### Directions for this task
Please return only the lines between the line with "Screen dimensions: 573x736" and the final line of the entries, both included, and exclude pictures.
[Information]
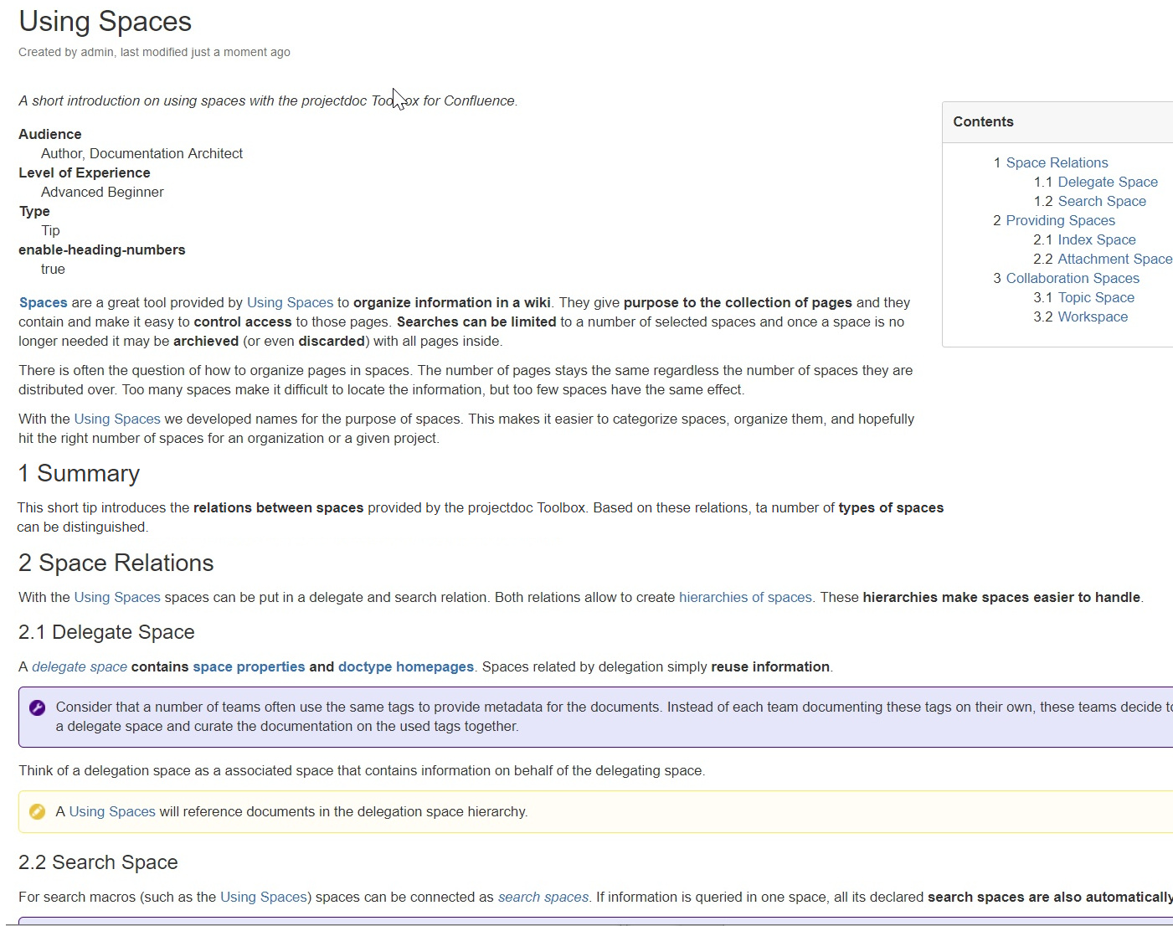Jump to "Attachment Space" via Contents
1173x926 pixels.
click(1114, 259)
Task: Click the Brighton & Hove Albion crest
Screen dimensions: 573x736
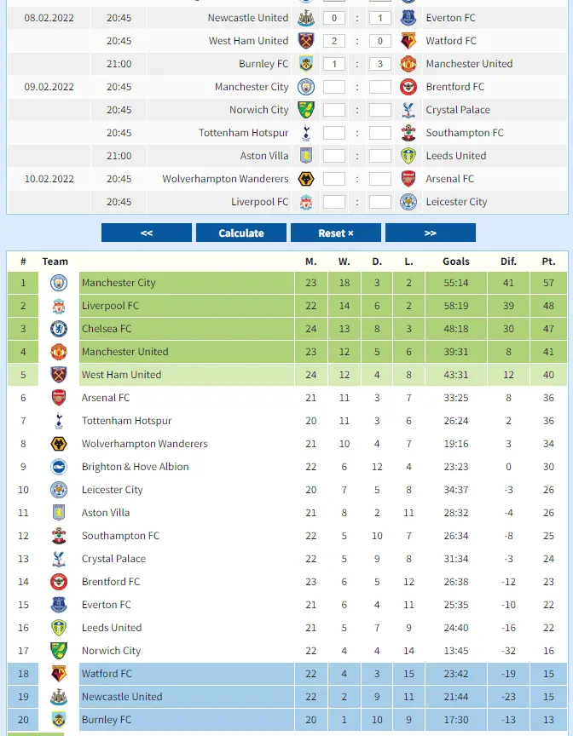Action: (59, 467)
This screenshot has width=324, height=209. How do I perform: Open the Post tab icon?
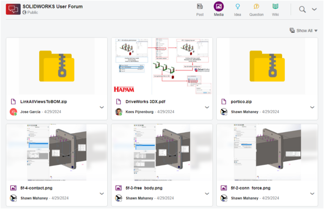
[/Information]
### Reply
Screen dimensions: 573x736
Action: (59, 467)
This screenshot has width=324, height=209. How do I perform: Open the Post tab icon?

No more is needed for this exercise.